Code-Analyse von No Man's Sky

Code-Analyse von No Man’s Sky deutet auf unvollendetes Spiel hin

Manchmal ist es wichtig, sich aus Dingen herauszuhalten, die einen nichts angehen. In diversen Situationen sollte man aber auf jeden Fall einen Blick hinter die Kulissen werfen. Das gilt besonders für die Prüfung von qualitativen Aspekten. Beide Verhaltensweisen sollte man lernen. Letzteres ist, was uns von den Tieren unterscheidet, wie uns Homer Simpson schon beigebracht hat. Er hat uns weiters beigebracht, dass die Antworten auf die Probleme des Lebens nicht auf dem Boden einer Flasche liegen, sondern im Fernsehen. “Kinder, ihr habt Euer Bestes gegeben und seid kläglich gescheitert. Die Lektion ist, es gar nicht erst zu versuchen.” Doch ist diese Lektion wirklich die beste? Offensichtlich nicht, wie ein Blick hinter die Kulissen beim beliebten Titel No Man’s Sky zeigt.

Denn bei einer Code-Analyse von No Man’s Sky zeigte sich, dass das Spiel in seiner technischen Struktur alles andere als vollendet ist. Das heißt zwar nicht, dass die Entwickler es nie versuchen hätten sollten.

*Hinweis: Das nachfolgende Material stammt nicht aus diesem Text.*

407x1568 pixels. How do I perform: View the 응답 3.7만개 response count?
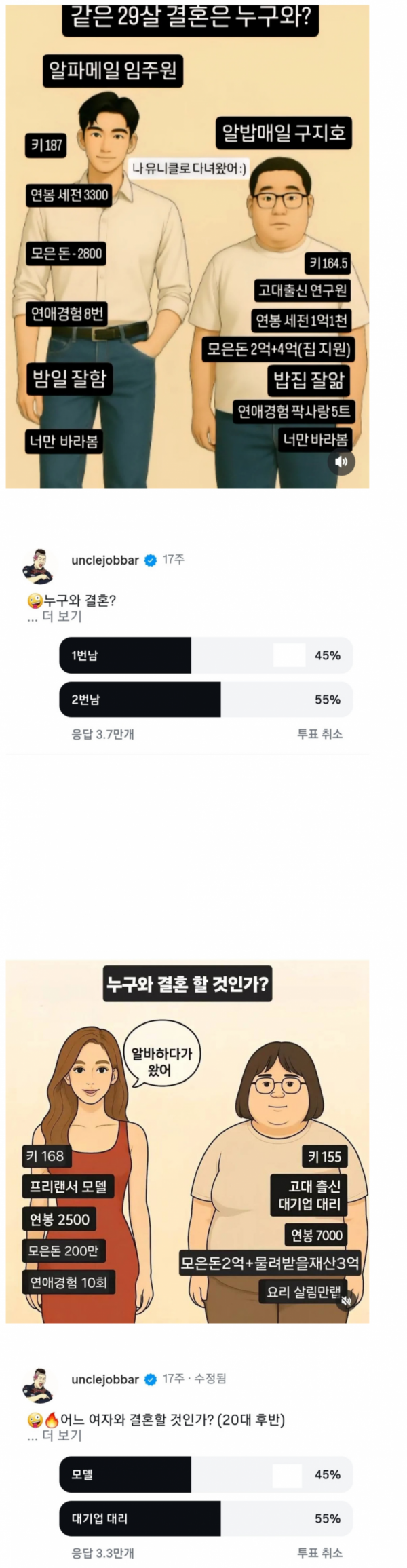pos(102,734)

Doch ebenso muss man sich nun den investigativen eSport-Journalisten und Konkurrenten stellen, die hier Kritik äußern. Denn fehlende Szenen, geschnittene Inhalte oder die abgebrochene Entwicklung von einzelnen Spielteilen erscheint vielerorts wenig nachvollziehbar. So auch bei diesem beliebten Titel.

Es wurde vom Entwickler und Publisher Hello Games umgehend angekündigt, dass Nachbesserungen geschehen werden. Denn viele unfertige oder in der finalen Version rausgeschnittene Szenen zeigen, dass hier noch Luft nach oben ist. Ob die Nachbesserungen auch wirklich eintreten, ist allerdings fragwürdig. Immerhin hat sich der Entwickler auf dem Erfolg des Titels lange ausgeruht. Wir halten Euch auf dem Laufenden.